According to the Center for Public Integrity, Hawkins was lobbying for Big Pharma against President Clinton's health care plan: Paula Hawkins, a consultant to the Pharmaceutical Research and Manufacturers of America, who maintains the title "Senator" on her congressional lobbying report, despite being defeated in her
bid for a second term in 1987....
According to FEC records, the pharmaceutical industry has made $4,981,856 in PAC campaign contributions since 1991, and $1,484,026 in "soft" money to the political parties. The PRMA, with roughly 90 employees and a $32 million budget, embarked upon a $7 million ad campaign in late 1993.
They hired Robinson, Lake/Sawyer Miller, the merged public relations and advertising agency; Hugh Newton and Associates; and former Sen. Paula Hawkins, R-Fla.
http://www.publicintegrity.org/assets/pdf/WELL-HEALED.pdf
"Contrary to tradition, against the public morals, and hostile to good government, the lobby has reached such a position of power that it threatens government itself. Its size, its power, its capacity for evil, its greed, trickery, deception and fraud condemn it to the death it deserves."
- Hugo L. Black
"The consumer is the only [person] in our economy without a high-powered lobbyist in Washington."
- John F. Kennedy
December 5, 2009
Paula Hawkins, 82, Florida Ex-Senator, Dies
New York TImes
By DAVID STOUT
WASHINGTON — Paula Hawkins, a tart-tongued conservative Republican who served a single term as a senator from Florida, fighting to protect children and blazing a trail for women while shunning the label of “feminist,” died Friday in Orlando, Fla. She was 82 and lived in Winter Park, Fla.
The cause was complications of a fall after several health problems, including a stroke, in recent years, her daughter Genean McKinnon said.
In her 1980 campaign, Mrs. Hawkins described herself as “feminine” as distinct from “feminist.” Her opposition to abortion rights and the Equal Rights Amendment made her anathema to the National Organization for Women, which picketed her appearances and accused her of embracing positions strictly in accordance with her Mormon faith.
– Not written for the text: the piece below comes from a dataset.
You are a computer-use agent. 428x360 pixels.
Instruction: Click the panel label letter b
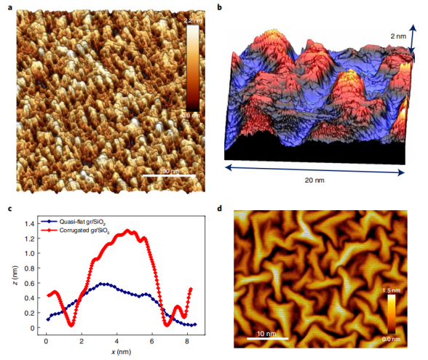coord(219,8)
Mrs. Hawkins was elected in the Reagan landslide, and despite the opposition of NOW, her victory scored some firsts for women. She was the first woman elected to a full Senate term without being preceded in politics by a husband or father. (Hazel Abel of Nebraska, who also had no political family ties, was elected to the Senate in 1954, but only to serve the final two months of the term of the incumbent, who had died in office.) She was also the first woman to be a senator from Florida.
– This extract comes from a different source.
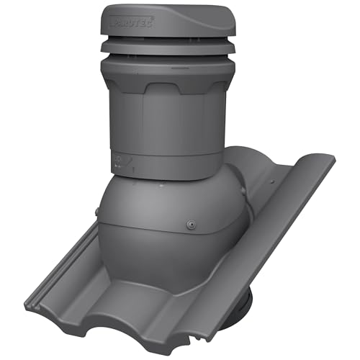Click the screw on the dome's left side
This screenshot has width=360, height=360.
[x=96, y=211]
At a news conference soon after her victory, a male television reporter condescendingly asked Mrs. Hawkins who would do the laundry now that she was going to be busy in the Senate.
“I don’t really think you need to worry about my laundry,” she replied, smiling with her lips but not with her eyes. “O.K.?”
Just before moving to Washington, she said she saw abortion as “tampering with human life.” Moreover, she said in an interview with The Washington Post: “The men have a lot to lose. I think it has emasculated the male, to say this is a women’s issue only.”
Mrs. Hawkins was the leading sponsor of the Missing Children’s Act of 1982, which requires the Federal Bureau of Investigation to enter descriptive information on missing children into a national computer database that can be used by law enforcement agencies across the country. (That year, she shocked her colleagues by disclosing in a Congressional hearing that she had been molested as a child by a neighbor.)
Mrs. Hawkins supported get-tough laws against drug traffickers. She also fought for legislation to help stay-at-home women enter the job market after being widowed or divorced and to take into account years spent at home raising children when calculating women’s pension benefits. In 1984, she was co-chairwoman of the platform committee at the Republican National Convention.
Paula Fickes was born in Salt Lake City and attended Utah State University. In 1955, Mrs. Hawkins, a former model, and her husband, Gene Hawkins, an electrical engineer and businessman, moved to Florida, where she was active in civic affairs before being elected to the State Public Service Commission in 1972. She became known as a consumer advocate and was re-elected to the commission in 1976.
She was seriously injured in 1982 when a television studio backdrop fell on her. Thereafter, she had chronic neck and back pain. She underwent surgery in 1986, when she was up for re-election. The time in the hospital and recuperating at home hampered her campaign, and she was defeated by Bob Graham, a Democrat, who was then governor.
Besides her daughter Genean and her husband, both of Winter Park, her survivors include another daughter, Kelly McCoy, also of Winter Park; a son, Kevin, of Denver; a sister, Carole Fickes of Sacramento; 11 grandchildren; and 10 great-grandchildren.